How to remove links from tweets (proper)?

I got this:

def non_ascii(s):
    return "".join(i for i in s if ord(i)<128)

def lower(text):
    return text.lower()

def clean_links(text):
    txt = re.compile('http[s]{1}://[\w+][.]{1}[\w+][.]{1}[\w]{2,3}')
    return txt.sub(r'', text)

def clean_html(text):
    html = re.compile('<.*?>')
    return html.sub(r'', text)

def punct(text):
    token = RegexpTokenizer(r'\w+')
    text = token.tokenize(text)
    text = " ".join(text)
    return text

Then later I call these functions like:

data['cleaned'] = data['tweet'].apply(non_ascii)
data['cleaned'] = data['tweet'].apply(lower)
data['cleaned'] = data['tweet'].apply(clean_links)
data['cleaned'] = data['tweet'].apply(clean_html)
data['cleaned'] = data['tweet'].apply(punct)

The problem is that any link still is in the data['cleaned'] column, I need those pesky links erased!

The original tweets are in data['tweet'].

Please add your support, or your way of doing this "removing links".

Links still in the data look like:

https t co OR1IkVzzgO

Solution

Second function (and next functions) you have to run on data['cleaned']

data['cleaned'] = data['tweet'].apply(non_ascii)
data['cleaned'] = data['cleaned'].apply(lower)
data['cleaned'] = data['cleaned'].apply(clean_links)
data['cleaned'] = data['cleaned'].apply(clean_html)
data['cleaned'] = data['cleaned'].apply(punct)

OR you should chain it

data['cleaned'] = data['tweet'].apply(non_ascii).apply(lower).apply(clean_links).apply(clean_html).apply(punct)

OR you should put all functions in one function and run apply() only once

def clean(text):
    text = non_ascii(text)
    text = lower(text)
    text = clean_links(text)
    text = clean_html(text)
    text = punct(text)
    return text

data['cleaned'] = data['tweet'].apply(clean)

EDIT:

Instead of text.lower() you can use str.lower(text) and you don't have to create own function lower()

OBJECTIVES:
(a) In the thread on removing links from tweets, what can be used in place of text.lower() so that no separate lower() function has to be written?
(b) Write the next part of the thread on removing links from tweets, picking up after its final sentence.
The records that come next are separate material, unrelated to the thread on removing links from tweets.

DATASET EXCERPTS:

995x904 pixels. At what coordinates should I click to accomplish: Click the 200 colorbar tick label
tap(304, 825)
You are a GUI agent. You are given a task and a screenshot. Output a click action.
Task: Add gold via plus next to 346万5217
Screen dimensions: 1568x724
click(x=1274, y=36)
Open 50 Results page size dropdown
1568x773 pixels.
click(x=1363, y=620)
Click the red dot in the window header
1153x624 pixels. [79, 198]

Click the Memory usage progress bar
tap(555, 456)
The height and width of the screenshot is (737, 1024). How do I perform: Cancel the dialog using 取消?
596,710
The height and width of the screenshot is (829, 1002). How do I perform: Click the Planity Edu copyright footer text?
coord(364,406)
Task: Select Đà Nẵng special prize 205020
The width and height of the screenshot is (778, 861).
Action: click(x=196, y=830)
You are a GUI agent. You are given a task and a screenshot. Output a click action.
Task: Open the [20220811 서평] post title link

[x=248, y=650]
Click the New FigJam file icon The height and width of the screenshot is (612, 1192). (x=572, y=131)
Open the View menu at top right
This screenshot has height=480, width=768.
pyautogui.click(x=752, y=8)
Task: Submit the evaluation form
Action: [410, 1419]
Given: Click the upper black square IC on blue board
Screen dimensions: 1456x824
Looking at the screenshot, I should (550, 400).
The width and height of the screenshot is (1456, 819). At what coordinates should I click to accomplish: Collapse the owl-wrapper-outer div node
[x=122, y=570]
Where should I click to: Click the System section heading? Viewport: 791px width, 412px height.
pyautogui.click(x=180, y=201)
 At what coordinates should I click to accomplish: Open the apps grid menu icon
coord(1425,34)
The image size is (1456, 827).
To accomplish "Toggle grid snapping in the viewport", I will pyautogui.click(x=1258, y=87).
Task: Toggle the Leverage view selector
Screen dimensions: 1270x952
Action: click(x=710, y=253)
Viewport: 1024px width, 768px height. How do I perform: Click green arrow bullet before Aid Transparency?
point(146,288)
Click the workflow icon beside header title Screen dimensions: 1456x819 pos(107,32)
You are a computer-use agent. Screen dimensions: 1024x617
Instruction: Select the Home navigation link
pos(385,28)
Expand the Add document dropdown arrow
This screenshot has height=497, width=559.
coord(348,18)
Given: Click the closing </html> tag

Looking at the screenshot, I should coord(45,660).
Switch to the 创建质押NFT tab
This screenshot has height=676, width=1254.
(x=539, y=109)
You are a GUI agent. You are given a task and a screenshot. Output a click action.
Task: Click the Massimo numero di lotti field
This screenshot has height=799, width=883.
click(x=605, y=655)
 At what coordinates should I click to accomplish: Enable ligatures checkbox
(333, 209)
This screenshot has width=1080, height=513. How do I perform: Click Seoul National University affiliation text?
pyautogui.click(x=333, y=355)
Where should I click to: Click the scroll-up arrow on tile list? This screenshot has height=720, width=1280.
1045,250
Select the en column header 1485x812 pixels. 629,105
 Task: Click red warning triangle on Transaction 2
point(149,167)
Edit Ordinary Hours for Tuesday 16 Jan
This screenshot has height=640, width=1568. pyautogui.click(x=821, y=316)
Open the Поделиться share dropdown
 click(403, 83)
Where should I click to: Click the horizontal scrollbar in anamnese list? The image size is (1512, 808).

ANSWERS BELOW:
(a) str.lower(text)

(b)
Your regex doesn't match to links so I used something little better 'http(s)?://\w+(\.\w+){1,}(/\w+)*' - but it may not work with more complex links and you should use regex suggested in comments.

Stackoverflow doesn't allow to use https:// t.co/ OR1IkVzzgO in code so you have to remove spaces from link.

Minimal working code with example data

import re
import nltk.tokenize
import pandas as pd

def non_ascii(s):
    return "".join(i for i in s if ord(i)<128)

def clean_links(text):
    txt = re.compile('http(s)?://\w+(\.\w+){1,}(/\w+)*')
    return txt.sub(r'', text)

def clean_html(text):
    html = re.compile('<.*?>')
    return html.sub(r'', text)

def punct(text):
    token = nltk.tokenize.RegexpTokenizer(r'\w+')
    text = token.tokenize(text)
    text = " ".join(text)
    return text

def clean(text):
    text = non_ascii(text)
    text = str.lower(text)
    text = clean_links(text)
    text = clean_html(text)
    text = punct(text)
    return text

# --- main ---

data = pd.DataFrame({
    'tweet': ['Example https://stackoverflow.com/ 
. And <tag>other</tag> line https:// t.co/ OR1IkVzzgO. Any question?']
})

data['cleaned'] = data['tweet'].apply(clean)

print(data.to_string())

EDIT:

More universal version which gets list of functions

def clean(text, *functions):
    for func in functions:
        text = func(text)
    return text

data['cleaned'] = data['tweet'].apply(clean, args=[non_ascii, str.lower, clean_links, clean_html, punct])